● Directions for this task
Pull out everything in the listing below, from the line containing "Task: Click the back-view phone image" down through the line containing "The height and", and reproduce those lines word for word.

● Entries

################

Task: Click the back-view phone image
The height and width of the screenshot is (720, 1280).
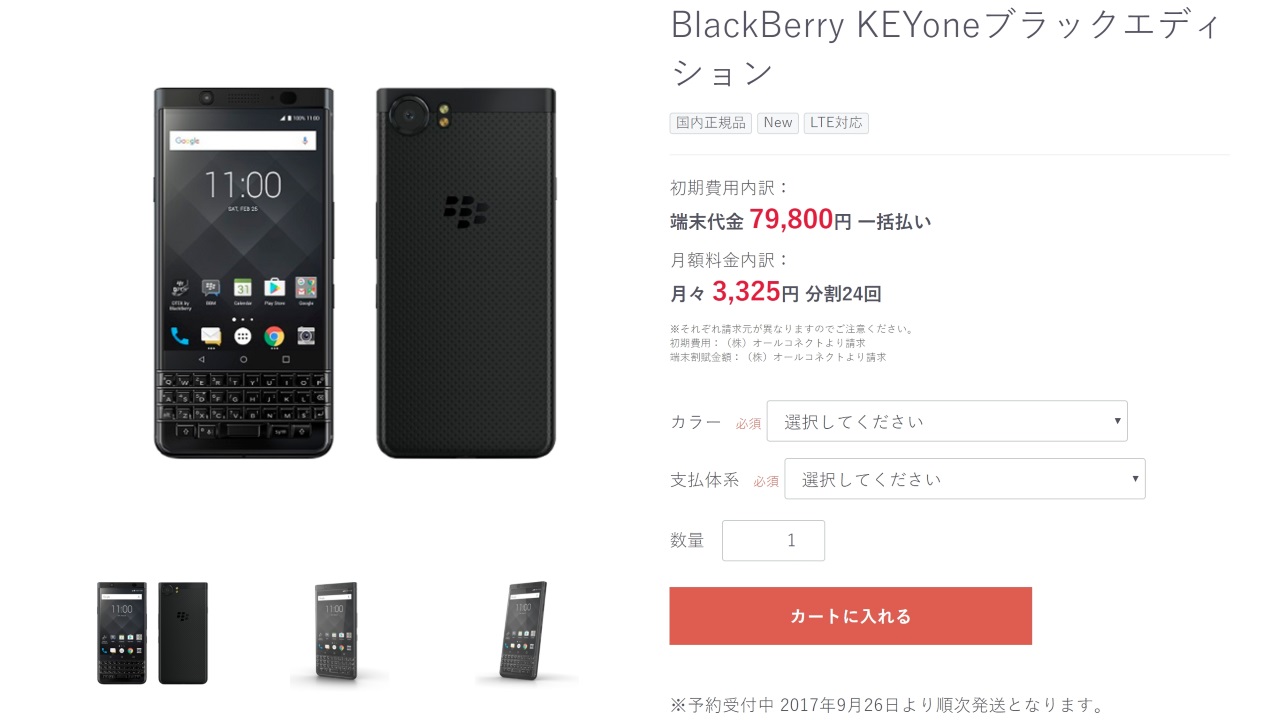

################

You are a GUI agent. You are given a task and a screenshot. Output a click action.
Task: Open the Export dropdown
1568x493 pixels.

################

● Finished task
Task: Click the back-view phone image
The height and width of the screenshot is (720, 1280).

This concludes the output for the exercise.